» Goal
Please pick out every line in the items below that contains the word "width" and copy each one.

» Records shown

+ + + +

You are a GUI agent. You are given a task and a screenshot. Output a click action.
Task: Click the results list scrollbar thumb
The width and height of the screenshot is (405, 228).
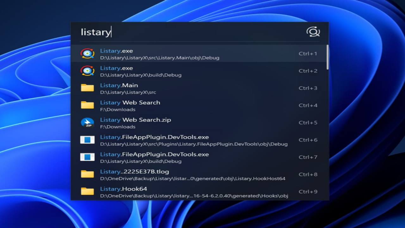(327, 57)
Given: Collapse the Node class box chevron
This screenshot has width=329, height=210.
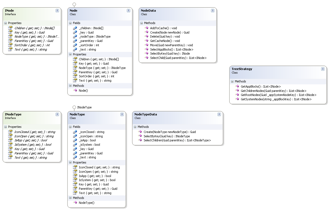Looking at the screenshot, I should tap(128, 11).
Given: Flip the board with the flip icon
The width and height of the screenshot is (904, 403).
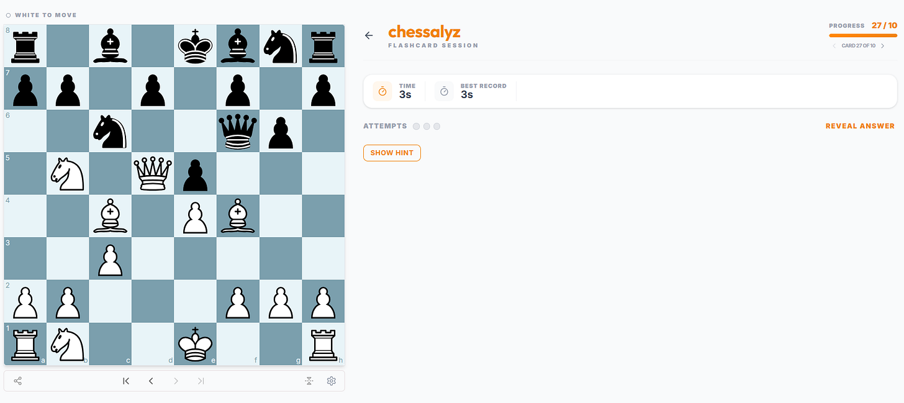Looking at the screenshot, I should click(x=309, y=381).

+ + + +

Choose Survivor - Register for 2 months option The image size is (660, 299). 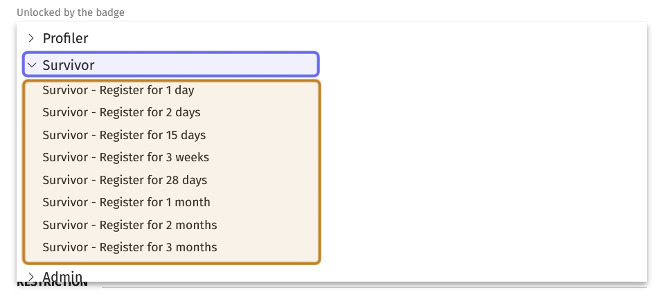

+ + + +

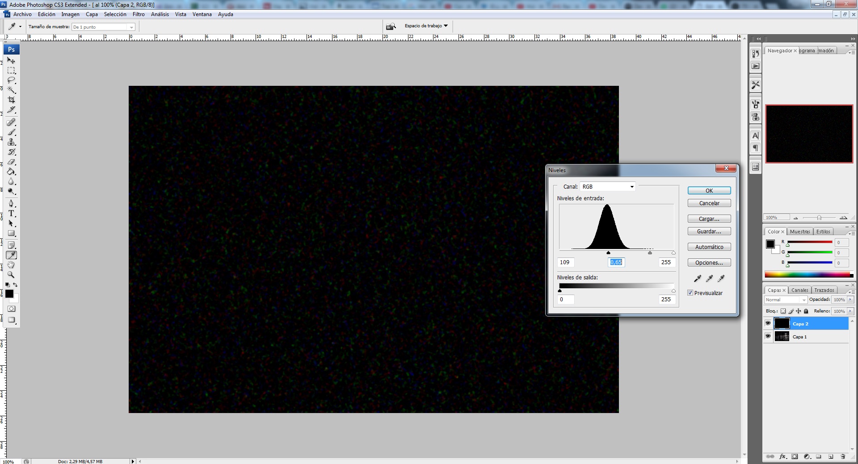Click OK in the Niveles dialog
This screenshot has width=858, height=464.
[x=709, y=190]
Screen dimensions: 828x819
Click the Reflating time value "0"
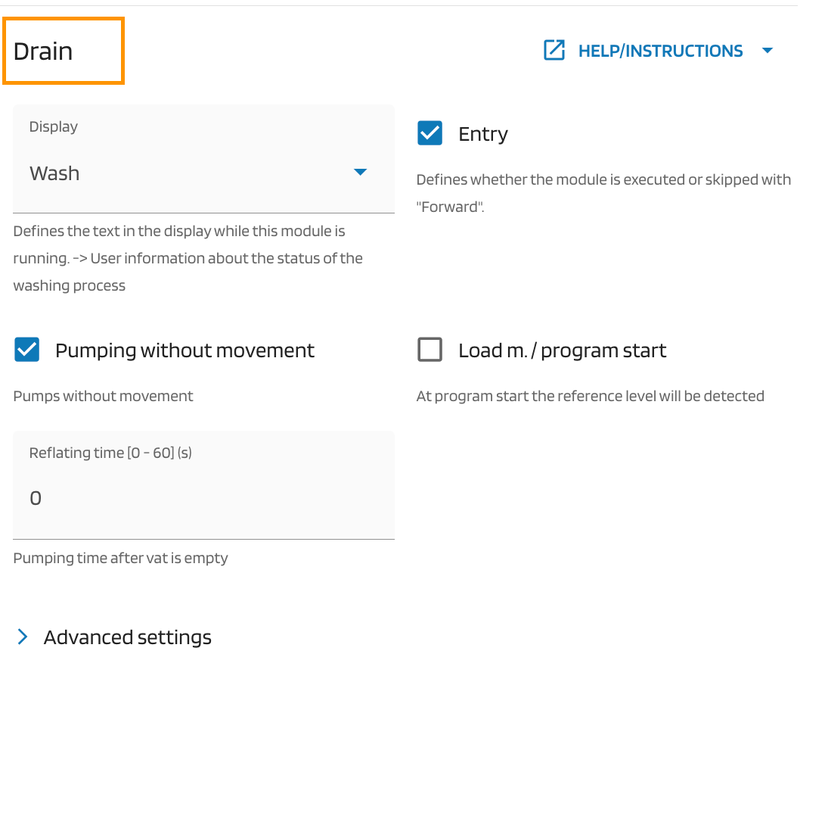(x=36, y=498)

+ + + +

» Exercise answer
The width and height of the screenshot is (405, 228).
This screenshot has width=329, height=210.
The width and height of the screenshot is (904, 403).
This screenshot has width=858, height=464.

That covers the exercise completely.